After morning prayer, we had an unexpected treat and went to Waffle House for breakfast. It’s just one of those things you have to do when you are south of the Mason-Dixon Line. The word of the day was “Holy”, so it was fitting that after breakfast we made our way to Mepkin Abbey.
Mepkin Abbey is a community of Roman Catholic monks established in 1949 on the site of the historic Mepkin Plantation, north of Charleston. We were able to take a walking tour of the grounds, which included lovely gardens and sculptures from local artists. We observed Midday Prayer in the church and learned about a day in the life of a monk. Which can be summed up in four words: Pray, Work, Hospitality, Repeat. The monks at Mepkin Abbey pray up to 8 times daily. They live by the work of their hands, growing oyster and shiitake mushrooms. And they share their spiritual journey and communal lives with all seekers. The Bell Tower was of special interest. Named the Tower of the Seven Spirits, it gives a voice to the communities of people who lived on Mepkin land including Native Americans, African Americans who worked the land, and the monks that lived and are still living at the Abbey.

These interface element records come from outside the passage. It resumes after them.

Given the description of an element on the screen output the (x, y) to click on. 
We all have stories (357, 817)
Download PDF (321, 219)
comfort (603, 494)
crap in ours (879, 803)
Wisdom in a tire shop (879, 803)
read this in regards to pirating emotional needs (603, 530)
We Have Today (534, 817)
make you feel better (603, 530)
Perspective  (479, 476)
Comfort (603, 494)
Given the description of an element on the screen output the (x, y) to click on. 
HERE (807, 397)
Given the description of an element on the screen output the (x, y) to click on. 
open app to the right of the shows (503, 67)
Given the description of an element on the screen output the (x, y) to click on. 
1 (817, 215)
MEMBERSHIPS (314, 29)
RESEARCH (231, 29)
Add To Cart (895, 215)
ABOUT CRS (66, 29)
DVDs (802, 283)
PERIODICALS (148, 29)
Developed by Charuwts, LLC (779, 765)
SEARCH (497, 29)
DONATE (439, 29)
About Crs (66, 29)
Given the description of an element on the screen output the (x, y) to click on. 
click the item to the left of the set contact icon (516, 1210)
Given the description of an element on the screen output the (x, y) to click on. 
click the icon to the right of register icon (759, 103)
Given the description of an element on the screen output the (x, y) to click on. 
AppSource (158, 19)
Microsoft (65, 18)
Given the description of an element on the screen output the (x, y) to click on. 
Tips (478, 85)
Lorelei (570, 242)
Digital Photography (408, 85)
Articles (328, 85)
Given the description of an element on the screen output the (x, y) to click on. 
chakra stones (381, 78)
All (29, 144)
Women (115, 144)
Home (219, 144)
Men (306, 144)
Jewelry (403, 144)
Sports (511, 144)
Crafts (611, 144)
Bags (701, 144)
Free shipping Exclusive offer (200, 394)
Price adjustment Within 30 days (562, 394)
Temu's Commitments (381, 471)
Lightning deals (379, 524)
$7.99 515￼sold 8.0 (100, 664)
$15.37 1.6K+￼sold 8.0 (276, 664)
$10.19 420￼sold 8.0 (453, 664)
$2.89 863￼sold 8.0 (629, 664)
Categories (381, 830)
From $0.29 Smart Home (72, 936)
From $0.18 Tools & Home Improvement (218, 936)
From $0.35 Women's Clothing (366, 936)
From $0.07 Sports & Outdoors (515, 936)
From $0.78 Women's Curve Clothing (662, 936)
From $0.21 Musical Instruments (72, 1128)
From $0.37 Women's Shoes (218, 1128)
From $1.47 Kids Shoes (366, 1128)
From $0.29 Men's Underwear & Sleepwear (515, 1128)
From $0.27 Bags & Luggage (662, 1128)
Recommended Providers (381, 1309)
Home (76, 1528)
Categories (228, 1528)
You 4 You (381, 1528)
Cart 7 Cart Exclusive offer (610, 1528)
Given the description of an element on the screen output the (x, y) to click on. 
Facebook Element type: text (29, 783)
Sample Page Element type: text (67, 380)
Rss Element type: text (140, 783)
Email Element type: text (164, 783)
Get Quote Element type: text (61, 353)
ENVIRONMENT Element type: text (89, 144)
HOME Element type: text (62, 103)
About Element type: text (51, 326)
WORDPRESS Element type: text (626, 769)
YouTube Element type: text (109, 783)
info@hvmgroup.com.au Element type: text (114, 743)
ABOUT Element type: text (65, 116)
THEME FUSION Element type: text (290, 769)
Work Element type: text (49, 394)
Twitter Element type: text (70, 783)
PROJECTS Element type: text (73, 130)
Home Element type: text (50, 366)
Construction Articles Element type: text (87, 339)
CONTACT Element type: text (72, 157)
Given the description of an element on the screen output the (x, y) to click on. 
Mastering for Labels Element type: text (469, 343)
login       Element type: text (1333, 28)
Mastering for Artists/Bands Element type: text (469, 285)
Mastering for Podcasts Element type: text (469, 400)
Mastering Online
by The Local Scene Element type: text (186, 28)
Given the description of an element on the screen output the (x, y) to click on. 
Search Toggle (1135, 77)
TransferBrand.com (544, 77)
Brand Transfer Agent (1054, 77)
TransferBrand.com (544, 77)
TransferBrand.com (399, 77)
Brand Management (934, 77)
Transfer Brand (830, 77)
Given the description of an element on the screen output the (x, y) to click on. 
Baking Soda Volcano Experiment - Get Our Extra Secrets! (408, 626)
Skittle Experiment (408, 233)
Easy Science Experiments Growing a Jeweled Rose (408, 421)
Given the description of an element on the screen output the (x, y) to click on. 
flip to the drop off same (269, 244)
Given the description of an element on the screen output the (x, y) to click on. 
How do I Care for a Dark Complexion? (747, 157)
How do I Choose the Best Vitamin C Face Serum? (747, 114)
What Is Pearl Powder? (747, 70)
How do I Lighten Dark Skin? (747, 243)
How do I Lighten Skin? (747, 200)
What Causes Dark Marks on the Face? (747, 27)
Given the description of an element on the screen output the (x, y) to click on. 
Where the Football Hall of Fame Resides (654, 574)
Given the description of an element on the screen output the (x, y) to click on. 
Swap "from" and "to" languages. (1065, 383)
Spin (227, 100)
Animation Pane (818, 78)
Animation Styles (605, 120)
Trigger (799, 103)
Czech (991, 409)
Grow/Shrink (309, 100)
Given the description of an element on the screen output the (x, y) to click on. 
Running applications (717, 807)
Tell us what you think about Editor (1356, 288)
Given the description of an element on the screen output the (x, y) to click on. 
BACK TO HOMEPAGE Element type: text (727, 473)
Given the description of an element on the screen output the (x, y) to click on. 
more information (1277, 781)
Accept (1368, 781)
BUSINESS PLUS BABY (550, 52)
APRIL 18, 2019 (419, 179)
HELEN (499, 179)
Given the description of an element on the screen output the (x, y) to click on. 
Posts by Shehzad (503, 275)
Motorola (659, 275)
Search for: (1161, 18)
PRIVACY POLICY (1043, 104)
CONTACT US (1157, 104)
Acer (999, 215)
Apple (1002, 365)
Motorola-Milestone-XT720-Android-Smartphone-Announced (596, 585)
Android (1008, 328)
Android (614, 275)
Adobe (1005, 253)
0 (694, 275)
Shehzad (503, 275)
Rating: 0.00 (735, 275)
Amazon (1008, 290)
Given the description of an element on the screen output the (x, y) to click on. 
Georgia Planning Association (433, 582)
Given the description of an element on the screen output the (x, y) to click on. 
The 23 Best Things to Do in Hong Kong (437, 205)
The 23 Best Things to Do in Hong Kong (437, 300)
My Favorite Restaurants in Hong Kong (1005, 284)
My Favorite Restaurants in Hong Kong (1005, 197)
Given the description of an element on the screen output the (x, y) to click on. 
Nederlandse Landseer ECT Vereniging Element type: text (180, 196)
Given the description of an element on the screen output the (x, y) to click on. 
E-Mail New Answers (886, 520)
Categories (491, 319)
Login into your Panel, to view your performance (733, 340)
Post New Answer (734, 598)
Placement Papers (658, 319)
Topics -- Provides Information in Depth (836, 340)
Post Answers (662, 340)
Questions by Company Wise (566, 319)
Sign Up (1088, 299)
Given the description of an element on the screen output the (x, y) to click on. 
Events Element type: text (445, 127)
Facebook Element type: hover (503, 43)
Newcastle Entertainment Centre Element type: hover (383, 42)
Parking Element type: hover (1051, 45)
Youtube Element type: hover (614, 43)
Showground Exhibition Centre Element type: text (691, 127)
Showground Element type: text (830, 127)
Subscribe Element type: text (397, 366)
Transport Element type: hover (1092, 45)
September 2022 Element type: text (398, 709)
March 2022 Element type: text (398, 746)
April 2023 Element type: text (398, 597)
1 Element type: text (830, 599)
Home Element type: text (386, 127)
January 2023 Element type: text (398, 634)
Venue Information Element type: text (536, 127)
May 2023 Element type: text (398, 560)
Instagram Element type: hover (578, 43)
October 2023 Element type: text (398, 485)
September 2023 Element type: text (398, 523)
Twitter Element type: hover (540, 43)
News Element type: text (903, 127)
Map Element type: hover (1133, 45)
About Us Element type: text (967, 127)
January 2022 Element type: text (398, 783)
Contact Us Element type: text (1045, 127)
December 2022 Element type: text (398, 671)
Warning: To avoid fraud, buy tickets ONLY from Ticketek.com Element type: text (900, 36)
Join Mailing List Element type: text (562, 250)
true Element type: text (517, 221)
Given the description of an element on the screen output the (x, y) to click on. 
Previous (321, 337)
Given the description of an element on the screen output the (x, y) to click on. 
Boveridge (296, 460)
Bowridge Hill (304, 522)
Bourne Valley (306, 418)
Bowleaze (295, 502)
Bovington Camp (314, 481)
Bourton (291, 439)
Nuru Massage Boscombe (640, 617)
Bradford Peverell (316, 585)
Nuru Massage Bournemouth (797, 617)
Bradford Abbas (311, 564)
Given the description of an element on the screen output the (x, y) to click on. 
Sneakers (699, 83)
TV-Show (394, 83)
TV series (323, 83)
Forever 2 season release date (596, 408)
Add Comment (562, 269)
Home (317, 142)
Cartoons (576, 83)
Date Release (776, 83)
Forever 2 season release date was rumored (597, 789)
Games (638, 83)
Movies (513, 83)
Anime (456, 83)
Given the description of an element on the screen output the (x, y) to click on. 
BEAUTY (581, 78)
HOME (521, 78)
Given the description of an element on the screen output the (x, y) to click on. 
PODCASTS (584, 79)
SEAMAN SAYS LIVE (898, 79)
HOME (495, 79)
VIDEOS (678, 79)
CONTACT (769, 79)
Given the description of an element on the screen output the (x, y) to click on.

The pilgrims spent the afternoon trimming, raking and weeding the grounds. Then we spent the some reflective time writing down one sentence describing how each person in the group is holy (remember, that’s the word of the day). The reflection continued with a Labyrinth walk, followed by the Eucharist. This was one of the more touching and emotional times we have had in South Carolina.
Tonight was Tracie, Kris and Kylee’s turn in the Stone Soup Challenge. Schloppy Joe’s Cafe served up omelette’s made to order with potatoes, French Toast Stix and Bananas drizzled with chocolate sauce and whipped cream. Everyone left feeling happy and satisfied before getting ready for Compline.
Did we mention it’s super steamy hot here? Thank goodness we had the prayers of Terri Hutchins, Crista Spencer, Amy Freeman, and the Pettiphers, to keep us going. And thank you to everyone at St. Jude’s for prayers and helping make this Pilgrimage possible. Today was a great day. As my co-author Nicole Jagos put it, “Today was a day to be spent with God.”